:: Data listing ::

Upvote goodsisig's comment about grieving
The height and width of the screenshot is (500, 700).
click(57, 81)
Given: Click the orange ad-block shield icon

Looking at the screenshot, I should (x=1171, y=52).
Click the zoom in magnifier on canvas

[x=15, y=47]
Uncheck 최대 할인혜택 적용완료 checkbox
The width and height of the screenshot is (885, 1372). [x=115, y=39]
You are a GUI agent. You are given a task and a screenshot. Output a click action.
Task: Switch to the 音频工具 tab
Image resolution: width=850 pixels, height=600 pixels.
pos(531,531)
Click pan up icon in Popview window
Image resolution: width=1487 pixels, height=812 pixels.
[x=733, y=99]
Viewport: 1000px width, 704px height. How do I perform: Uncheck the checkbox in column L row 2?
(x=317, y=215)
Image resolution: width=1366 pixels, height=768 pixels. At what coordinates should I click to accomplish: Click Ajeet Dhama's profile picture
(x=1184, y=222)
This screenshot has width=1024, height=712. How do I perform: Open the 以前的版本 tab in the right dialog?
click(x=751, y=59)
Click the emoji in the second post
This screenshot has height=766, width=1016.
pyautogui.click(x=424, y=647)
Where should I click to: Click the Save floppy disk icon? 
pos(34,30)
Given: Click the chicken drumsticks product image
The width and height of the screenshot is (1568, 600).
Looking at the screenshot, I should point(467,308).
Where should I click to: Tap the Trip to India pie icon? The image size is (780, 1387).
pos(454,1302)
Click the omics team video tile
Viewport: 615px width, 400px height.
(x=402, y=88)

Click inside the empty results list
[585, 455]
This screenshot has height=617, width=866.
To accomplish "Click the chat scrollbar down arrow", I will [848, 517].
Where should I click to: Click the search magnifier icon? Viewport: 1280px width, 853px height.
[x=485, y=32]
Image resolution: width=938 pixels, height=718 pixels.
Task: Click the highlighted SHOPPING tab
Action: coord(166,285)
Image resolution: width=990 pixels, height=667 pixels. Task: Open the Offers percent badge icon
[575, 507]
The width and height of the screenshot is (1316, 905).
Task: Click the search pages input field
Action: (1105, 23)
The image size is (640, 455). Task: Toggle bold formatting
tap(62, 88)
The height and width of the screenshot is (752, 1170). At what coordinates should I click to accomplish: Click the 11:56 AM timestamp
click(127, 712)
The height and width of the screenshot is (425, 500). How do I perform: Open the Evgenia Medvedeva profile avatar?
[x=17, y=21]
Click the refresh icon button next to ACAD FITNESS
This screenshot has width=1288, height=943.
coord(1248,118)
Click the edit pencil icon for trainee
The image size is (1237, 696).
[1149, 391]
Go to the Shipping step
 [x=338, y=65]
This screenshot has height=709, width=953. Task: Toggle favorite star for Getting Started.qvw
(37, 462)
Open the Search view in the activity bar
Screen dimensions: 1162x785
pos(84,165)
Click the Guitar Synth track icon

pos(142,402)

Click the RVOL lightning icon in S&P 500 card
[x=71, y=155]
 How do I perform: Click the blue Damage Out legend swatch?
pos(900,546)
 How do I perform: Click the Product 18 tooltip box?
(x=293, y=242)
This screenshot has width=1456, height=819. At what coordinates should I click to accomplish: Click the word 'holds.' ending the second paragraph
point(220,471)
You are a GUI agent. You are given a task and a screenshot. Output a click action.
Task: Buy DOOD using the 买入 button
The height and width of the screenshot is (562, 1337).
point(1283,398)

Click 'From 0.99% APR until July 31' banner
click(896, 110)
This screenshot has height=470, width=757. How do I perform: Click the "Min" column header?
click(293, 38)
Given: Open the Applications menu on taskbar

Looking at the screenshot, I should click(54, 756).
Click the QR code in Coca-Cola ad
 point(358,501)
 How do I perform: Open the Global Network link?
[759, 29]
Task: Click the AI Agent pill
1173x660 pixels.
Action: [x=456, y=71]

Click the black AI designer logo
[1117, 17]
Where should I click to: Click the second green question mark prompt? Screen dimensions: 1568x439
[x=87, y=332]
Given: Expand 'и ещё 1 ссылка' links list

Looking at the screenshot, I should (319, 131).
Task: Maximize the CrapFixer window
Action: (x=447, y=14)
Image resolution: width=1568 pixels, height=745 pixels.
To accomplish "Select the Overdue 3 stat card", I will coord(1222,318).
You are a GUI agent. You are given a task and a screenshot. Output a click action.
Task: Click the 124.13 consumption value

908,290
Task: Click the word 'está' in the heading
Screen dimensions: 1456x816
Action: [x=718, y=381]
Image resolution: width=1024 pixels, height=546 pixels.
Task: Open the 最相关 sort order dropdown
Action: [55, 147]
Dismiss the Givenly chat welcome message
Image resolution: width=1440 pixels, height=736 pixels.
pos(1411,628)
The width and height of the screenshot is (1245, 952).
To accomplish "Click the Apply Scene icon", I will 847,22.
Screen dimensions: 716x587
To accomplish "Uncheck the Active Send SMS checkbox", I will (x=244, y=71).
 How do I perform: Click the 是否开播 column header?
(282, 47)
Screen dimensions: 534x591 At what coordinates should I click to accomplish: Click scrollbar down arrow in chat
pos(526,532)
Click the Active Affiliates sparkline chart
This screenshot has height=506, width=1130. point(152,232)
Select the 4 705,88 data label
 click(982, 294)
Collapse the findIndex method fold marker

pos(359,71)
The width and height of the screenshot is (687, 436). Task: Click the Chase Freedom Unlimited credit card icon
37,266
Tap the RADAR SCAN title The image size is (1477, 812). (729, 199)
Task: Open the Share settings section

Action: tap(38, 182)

:::

Task objective =>
Repeat each line above exactly as written.

Expected answer =>
Upvote goodsisig's comment about grieving
The height and width of the screenshot is (500, 700).
click(57, 81)
Given: Click the orange ad-block shield icon

Looking at the screenshot, I should (x=1171, y=52).
Click the zoom in magnifier on canvas

[x=15, y=47]
Uncheck 최대 할인혜택 적용완료 checkbox
The width and height of the screenshot is (885, 1372). [x=115, y=39]
You are a GUI agent. You are given a task and a screenshot. Output a click action.
Task: Switch to the 音频工具 tab
Image resolution: width=850 pixels, height=600 pixels.
pos(531,531)
Click pan up icon in Popview window
Image resolution: width=1487 pixels, height=812 pixels.
[x=733, y=99]
Viewport: 1000px width, 704px height. How do I perform: Uncheck the checkbox in column L row 2?
(x=317, y=215)
Image resolution: width=1366 pixels, height=768 pixels. At what coordinates should I click to accomplish: Click Ajeet Dhama's profile picture
(x=1184, y=222)
This screenshot has width=1024, height=712. How do I perform: Open the 以前的版本 tab in the right dialog?
click(x=751, y=59)
Click the emoji in the second post
This screenshot has height=766, width=1016.
pyautogui.click(x=424, y=647)
Where should I click to: Click the Save floppy disk icon? 
pos(34,30)
Given: Click the chicken drumsticks product image
The width and height of the screenshot is (1568, 600).
Looking at the screenshot, I should point(467,308).
Where should I click to: Tap the Trip to India pie icon? The image size is (780, 1387).
pos(454,1302)
Click the omics team video tile
Viewport: 615px width, 400px height.
(x=402, y=88)

Click inside the empty results list
[585, 455]
This screenshot has height=617, width=866.
To accomplish "Click the chat scrollbar down arrow", I will [848, 517].
Where should I click to: Click the search magnifier icon? Viewport: 1280px width, 853px height.
[x=485, y=32]
Image resolution: width=938 pixels, height=718 pixels.
Task: Click the highlighted SHOPPING tab
Action: coord(166,285)
Image resolution: width=990 pixels, height=667 pixels. Task: Open the Offers percent badge icon
[575, 507]
The width and height of the screenshot is (1316, 905).
Task: Click the search pages input field
Action: (1105, 23)
The image size is (640, 455). Task: Toggle bold formatting
tap(62, 88)
The height and width of the screenshot is (752, 1170). At what coordinates should I click to accomplish: Click the 11:56 AM timestamp
click(127, 712)
The height and width of the screenshot is (425, 500). How do I perform: Open the Evgenia Medvedeva profile avatar?
[x=17, y=21]
Click the refresh icon button next to ACAD FITNESS
This screenshot has width=1288, height=943.
coord(1248,118)
Click the edit pencil icon for trainee
The image size is (1237, 696).
[1149, 391]
Go to the Shipping step
 [x=338, y=65]
This screenshot has height=709, width=953. Task: Toggle favorite star for Getting Started.qvw
(37, 462)
Open the Search view in the activity bar
Screen dimensions: 1162x785
pos(84,165)
Click the Guitar Synth track icon

pos(142,402)

Click the RVOL lightning icon in S&P 500 card
[x=71, y=155]
 How do I perform: Click the blue Damage Out legend swatch?
pos(900,546)
 How do I perform: Click the Product 18 tooltip box?
(x=293, y=242)
This screenshot has width=1456, height=819. At what coordinates should I click to accomplish: Click the word 'holds.' ending the second paragraph
point(220,471)
You are a GUI agent. You are given a task and a screenshot. Output a click action.
Task: Buy DOOD using the 买入 button
The height and width of the screenshot is (562, 1337).
point(1283,398)

Click 'From 0.99% APR until July 31' banner
click(896, 110)
This screenshot has height=470, width=757. How do I perform: Click the "Min" column header?
click(293, 38)
Given: Open the Applications menu on taskbar

Looking at the screenshot, I should click(54, 756).
Click the QR code in Coca-Cola ad
 point(358,501)
 How do I perform: Open the Global Network link?
[759, 29]
Task: Click the AI Agent pill
1173x660 pixels.
Action: [x=456, y=71]

Click the black AI designer logo
[1117, 17]
Where should I click to: Click the second green question mark prompt? Screen dimensions: 1568x439
[x=87, y=332]
Given: Expand 'и ещё 1 ссылка' links list

Looking at the screenshot, I should (319, 131).
Task: Maximize the CrapFixer window
Action: (x=447, y=14)
Image resolution: width=1568 pixels, height=745 pixels.
To accomplish "Select the Overdue 3 stat card", I will coord(1222,318).
You are a GUI agent. You are given a task and a screenshot. Output a click action.
Task: Click the 124.13 consumption value

908,290
Task: Click the word 'está' in the heading
Screen dimensions: 1456x816
Action: [x=718, y=381]
Image resolution: width=1024 pixels, height=546 pixels.
Task: Open the 最相关 sort order dropdown
Action: [55, 147]
Dismiss the Givenly chat welcome message
Image resolution: width=1440 pixels, height=736 pixels.
pos(1411,628)
The width and height of the screenshot is (1245, 952).
To accomplish "Click the Apply Scene icon", I will 847,22.
Screen dimensions: 716x587
To accomplish "Uncheck the Active Send SMS checkbox", I will (x=244, y=71).
 How do I perform: Click the 是否开播 column header?
(282, 47)
Screen dimensions: 534x591 At what coordinates should I click to accomplish: Click scrollbar down arrow in chat
pos(526,532)
Click the Active Affiliates sparkline chart
This screenshot has height=506, width=1130. point(152,232)
Select the 4 705,88 data label
 click(982, 294)
Collapse the findIndex method fold marker

pos(359,71)
The width and height of the screenshot is (687, 436). Task: Click the Chase Freedom Unlimited credit card icon
37,266
Tap the RADAR SCAN title The image size is (1477, 812). (729, 199)
Task: Open the Share settings section

Action: tap(38, 182)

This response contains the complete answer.